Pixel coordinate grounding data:

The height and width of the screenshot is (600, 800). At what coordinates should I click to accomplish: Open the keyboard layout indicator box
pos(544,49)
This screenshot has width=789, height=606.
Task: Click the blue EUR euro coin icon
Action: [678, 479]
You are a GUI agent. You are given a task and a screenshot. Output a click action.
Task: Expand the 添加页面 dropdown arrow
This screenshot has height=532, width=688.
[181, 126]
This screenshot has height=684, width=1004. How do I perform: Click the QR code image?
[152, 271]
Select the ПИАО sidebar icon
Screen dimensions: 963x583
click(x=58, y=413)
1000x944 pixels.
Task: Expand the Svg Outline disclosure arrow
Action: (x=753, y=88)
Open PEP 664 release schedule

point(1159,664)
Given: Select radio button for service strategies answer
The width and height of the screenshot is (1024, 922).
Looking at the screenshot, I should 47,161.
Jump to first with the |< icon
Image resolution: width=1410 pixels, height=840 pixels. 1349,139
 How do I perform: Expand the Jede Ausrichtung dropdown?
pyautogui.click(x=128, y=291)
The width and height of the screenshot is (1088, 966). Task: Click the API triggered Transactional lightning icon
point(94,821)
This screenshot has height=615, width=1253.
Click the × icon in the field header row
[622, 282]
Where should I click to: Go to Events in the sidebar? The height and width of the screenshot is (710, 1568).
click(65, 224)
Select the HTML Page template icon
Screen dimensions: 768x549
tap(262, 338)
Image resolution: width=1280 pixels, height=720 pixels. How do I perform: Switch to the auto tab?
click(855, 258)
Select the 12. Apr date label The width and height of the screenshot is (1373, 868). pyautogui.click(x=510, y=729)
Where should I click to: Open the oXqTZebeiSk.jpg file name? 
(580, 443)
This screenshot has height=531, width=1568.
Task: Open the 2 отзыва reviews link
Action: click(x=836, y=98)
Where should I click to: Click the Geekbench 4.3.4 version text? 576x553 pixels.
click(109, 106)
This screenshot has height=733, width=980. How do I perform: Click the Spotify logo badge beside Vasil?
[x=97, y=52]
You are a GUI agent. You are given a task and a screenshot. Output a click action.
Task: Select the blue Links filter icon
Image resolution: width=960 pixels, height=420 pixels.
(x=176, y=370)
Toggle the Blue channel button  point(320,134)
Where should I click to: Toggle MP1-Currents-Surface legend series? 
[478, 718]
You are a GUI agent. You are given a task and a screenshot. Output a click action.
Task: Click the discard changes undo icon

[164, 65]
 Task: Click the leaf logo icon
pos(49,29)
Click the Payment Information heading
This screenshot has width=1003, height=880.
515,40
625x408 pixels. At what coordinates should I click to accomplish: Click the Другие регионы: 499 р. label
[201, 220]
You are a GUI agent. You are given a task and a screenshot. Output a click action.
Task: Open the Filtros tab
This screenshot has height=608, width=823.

## YOUR TASK
Write down every entry exactly.

## YOUR SOLUTION
The height and width of the screenshot is (600, 800). At what coordinates should I click to accomplish: Open the keyboard layout indicator box
pos(544,49)
This screenshot has width=789, height=606.
Task: Click the blue EUR euro coin icon
Action: [678, 479]
You are a GUI agent. You are given a task and a screenshot. Output a click action.
Task: Expand the 添加页面 dropdown arrow
This screenshot has height=532, width=688.
[181, 126]
This screenshot has height=684, width=1004. How do I perform: Click the QR code image?
[152, 271]
Select the ПИАО sidebar icon
Screen dimensions: 963x583
click(x=58, y=413)
1000x944 pixels.
Task: Expand the Svg Outline disclosure arrow
Action: (x=753, y=88)
Open PEP 664 release schedule

point(1159,664)
Given: Select radio button for service strategies answer
The width and height of the screenshot is (1024, 922).
Looking at the screenshot, I should 47,161.
Jump to first with the |< icon
Image resolution: width=1410 pixels, height=840 pixels. 1349,139
 How do I perform: Expand the Jede Ausrichtung dropdown?
pyautogui.click(x=128, y=291)
The width and height of the screenshot is (1088, 966). Task: Click the API triggered Transactional lightning icon
point(94,821)
This screenshot has height=615, width=1253.
Click the × icon in the field header row
[622, 282]
Where should I click to: Go to Events in the sidebar? The height and width of the screenshot is (710, 1568).
click(65, 224)
Select the HTML Page template icon
Screen dimensions: 768x549
tap(262, 338)
Image resolution: width=1280 pixels, height=720 pixels. How do I perform: Switch to the auto tab?
click(855, 258)
Select the 12. Apr date label The width and height of the screenshot is (1373, 868). pyautogui.click(x=510, y=729)
Where should I click to: Open the oXqTZebeiSk.jpg file name? 
(580, 443)
This screenshot has height=531, width=1568.
Task: Open the 2 отзыва reviews link
Action: click(x=836, y=98)
Where should I click to: Click the Geekbench 4.3.4 version text? 576x553 pixels.
click(109, 106)
This screenshot has height=733, width=980. How do I perform: Click the Spotify logo badge beside Vasil?
[x=97, y=52]
You are a GUI agent. You are given a task and a screenshot. Output a click action.
Task: Select the blue Links filter icon
Image resolution: width=960 pixels, height=420 pixels.
(x=176, y=370)
Toggle the Blue channel button  point(320,134)
Where should I click to: Toggle MP1-Currents-Surface legend series? 
[478, 718]
You are a GUI agent. You are given a task and a screenshot. Output a click action.
Task: Click the discard changes undo icon

[164, 65]
 Task: Click the leaf logo icon
pos(49,29)
Click the Payment Information heading
This screenshot has width=1003, height=880.
515,40
625x408 pixels. At what coordinates should I click to accomplish: Click the Другие регионы: 499 р. label
[201, 220]
You are a GUI agent. You are given a task and a screenshot. Output a click action.
Task: Open the Filtros tab
This screenshot has height=608, width=823.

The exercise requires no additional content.